[Saved entries]

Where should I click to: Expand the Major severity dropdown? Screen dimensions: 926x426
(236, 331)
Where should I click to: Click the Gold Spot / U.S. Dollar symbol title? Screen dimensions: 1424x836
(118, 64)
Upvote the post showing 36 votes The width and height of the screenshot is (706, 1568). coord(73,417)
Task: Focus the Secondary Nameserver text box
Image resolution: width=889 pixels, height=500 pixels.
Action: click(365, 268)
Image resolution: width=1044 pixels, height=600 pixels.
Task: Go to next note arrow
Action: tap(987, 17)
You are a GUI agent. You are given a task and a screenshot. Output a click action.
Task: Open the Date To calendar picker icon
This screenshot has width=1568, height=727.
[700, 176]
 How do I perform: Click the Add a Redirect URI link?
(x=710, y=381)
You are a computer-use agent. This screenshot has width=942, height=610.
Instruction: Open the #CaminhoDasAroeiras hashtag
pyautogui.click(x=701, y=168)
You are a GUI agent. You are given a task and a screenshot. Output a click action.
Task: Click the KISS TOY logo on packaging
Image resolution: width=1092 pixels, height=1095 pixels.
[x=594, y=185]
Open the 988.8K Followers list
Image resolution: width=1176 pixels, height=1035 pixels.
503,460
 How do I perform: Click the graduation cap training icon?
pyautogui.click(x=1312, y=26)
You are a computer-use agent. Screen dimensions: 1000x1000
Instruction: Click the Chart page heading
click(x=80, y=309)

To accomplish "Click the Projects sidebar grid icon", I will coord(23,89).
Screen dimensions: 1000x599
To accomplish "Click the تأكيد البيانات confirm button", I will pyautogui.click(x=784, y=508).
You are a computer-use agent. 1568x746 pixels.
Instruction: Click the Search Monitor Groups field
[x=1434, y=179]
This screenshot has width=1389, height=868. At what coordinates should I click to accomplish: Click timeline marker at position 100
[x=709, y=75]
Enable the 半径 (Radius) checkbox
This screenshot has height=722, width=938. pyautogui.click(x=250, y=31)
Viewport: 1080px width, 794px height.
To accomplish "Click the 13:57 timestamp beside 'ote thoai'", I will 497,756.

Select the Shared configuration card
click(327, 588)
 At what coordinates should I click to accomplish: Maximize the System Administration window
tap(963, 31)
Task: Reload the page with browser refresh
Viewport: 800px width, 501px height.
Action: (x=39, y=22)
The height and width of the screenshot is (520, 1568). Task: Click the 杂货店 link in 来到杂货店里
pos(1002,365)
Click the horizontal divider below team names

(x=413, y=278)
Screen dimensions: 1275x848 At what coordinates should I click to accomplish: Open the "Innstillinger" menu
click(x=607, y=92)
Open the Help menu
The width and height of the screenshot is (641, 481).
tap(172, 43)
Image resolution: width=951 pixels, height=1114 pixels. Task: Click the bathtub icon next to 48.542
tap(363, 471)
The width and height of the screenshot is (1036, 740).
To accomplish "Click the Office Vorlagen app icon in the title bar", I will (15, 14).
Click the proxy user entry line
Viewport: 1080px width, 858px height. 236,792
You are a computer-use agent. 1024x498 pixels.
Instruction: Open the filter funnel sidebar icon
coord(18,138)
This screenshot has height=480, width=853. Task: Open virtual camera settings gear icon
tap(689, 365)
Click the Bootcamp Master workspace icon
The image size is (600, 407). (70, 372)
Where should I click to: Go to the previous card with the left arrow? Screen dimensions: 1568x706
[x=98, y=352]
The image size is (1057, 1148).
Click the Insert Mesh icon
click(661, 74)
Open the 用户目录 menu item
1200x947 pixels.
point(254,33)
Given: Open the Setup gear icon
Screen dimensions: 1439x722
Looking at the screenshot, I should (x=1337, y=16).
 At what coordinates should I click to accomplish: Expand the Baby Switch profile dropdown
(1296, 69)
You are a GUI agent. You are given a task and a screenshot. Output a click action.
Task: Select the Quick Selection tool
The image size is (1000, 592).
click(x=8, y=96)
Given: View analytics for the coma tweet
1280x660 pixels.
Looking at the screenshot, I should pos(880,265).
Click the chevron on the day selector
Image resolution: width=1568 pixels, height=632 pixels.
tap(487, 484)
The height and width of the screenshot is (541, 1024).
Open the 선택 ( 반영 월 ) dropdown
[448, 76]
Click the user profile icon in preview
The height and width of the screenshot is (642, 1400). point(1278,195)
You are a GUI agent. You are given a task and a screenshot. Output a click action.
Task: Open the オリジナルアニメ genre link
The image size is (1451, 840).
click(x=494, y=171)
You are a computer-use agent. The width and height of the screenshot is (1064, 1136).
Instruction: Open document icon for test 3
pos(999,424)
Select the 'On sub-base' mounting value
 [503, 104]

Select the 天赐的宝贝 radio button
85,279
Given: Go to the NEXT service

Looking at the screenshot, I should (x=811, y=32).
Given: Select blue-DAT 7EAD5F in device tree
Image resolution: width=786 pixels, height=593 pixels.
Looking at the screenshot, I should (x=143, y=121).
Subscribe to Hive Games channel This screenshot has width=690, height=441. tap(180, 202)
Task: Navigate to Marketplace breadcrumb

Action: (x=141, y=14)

EXERCISE BRIEF.
From the first line of the records above down to the line containing "Task: Focus the Secondary Nameserver text box", repeat each line exactly as written. Include both of those lines and add nothing.

OUTPUT FOR THIS TASK.
Where should I click to: Expand the Major severity dropdown? Screen dimensions: 926x426
(236, 331)
Where should I click to: Click the Gold Spot / U.S. Dollar symbol title? Screen dimensions: 1424x836
(118, 64)
Upvote the post showing 36 votes The width and height of the screenshot is (706, 1568). coord(73,417)
Task: Focus the Secondary Nameserver text box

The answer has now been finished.